In KZ 34 Pischel mustered evidence in favour of the continued effect of Vedic accentuation in the reduction in Prakrit of post-tonic syllables (aṇiya, eesi < ánīka, etéṣām) and pre-tonic syllables (gahiya, pagaya, tuṇhiya < gṛhītá, *prākṛtá, *tūṣṇī́ká) versus retention in taīya and taijja, [soya and] sotta, tuṇhikka < tṛtī́ya, srótas, and (with later accentuation) *tūṣṇī́ka. In KZ 35, however, he withdrew the assumption that tuṇhikka attests *tūṣṇīka in favour of a rule that gemination occurred only before accented final vowels, whereby tuṇhiya and tuṇhikka are, it seems, merely doublets. The possibility of retracted accent remains, however, as well as the alternative possibility of a suffixal -ikya (which he mentions again in GGA 1881). In any case, the proposals would have been much more attractive if stated in terms of a stress accent that had replaced Vedic intonation and, as in Russian, had not yet adopted the fixed stress pattern of classical Sanskrit and Prakrit.

“Materialien zur Kenntnis des Apabhraṃśa” presents a critical edition and translation of Hemacandra's specimens of Apabhraṃśa verse, designed as an appendix to Pischel's indispensable Grammatik der Prākrit-Sprachen.

His study of the Prakrit grammarians and manuscript usage enabled him to bring some order into the orthographic chaos of Śaurasenī and Māhārāṣṭrī. His analysis of Trivikrama's treasury of “deśī” vocabulary, i.e. of Prakrit words that are not, or could not be recognized as being of Sanskrit origin, is a mine of information that has long been overlooked.
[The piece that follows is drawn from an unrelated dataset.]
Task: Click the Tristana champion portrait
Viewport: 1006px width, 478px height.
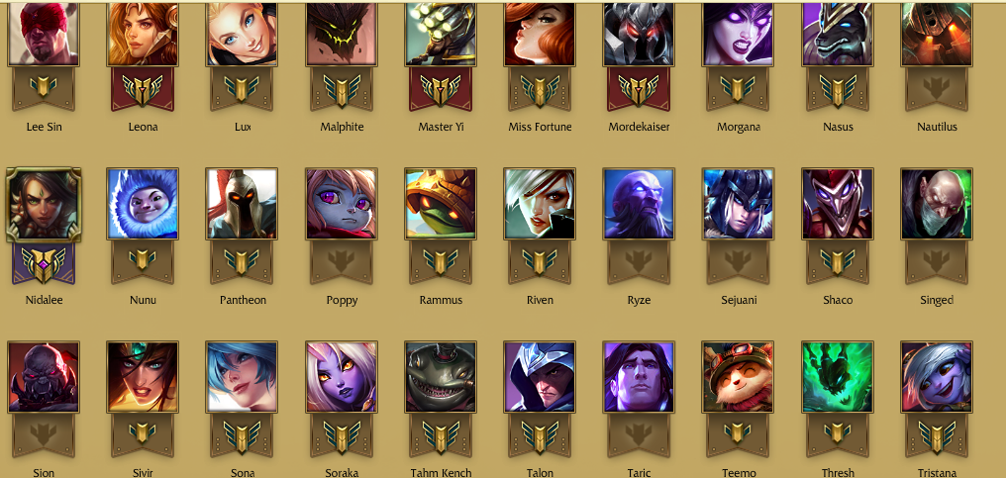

Pischel's identification of the mysterious Āḍhyarāja in Harṣacarita as an epithet of King Harṣa seems also to have been largely forgotten.

His forays into Iranian, Vedic, dramaturgy (puppet theatre and shadow plays), and epigraphy are of interest, in particular his showing that the Aśokan materials reproduced by Führer are genuine, unlike the description that Führer gave of his fictional archaeological discoveries. It is in any case obvious that faking Brahmi inscriptions was well beyond Führer's capabilities. There are also Pischel's early reactions to the Kharoshti, Brahmi, and Tocharian documents that were emerging from Central Asia. As always in the Glasenapp series, the volumes are immaculately presented, with indexes of words discussed, authors cited, personal and place names, texts cited, and topics discussed. A worthy tribute to an outstanding scholar.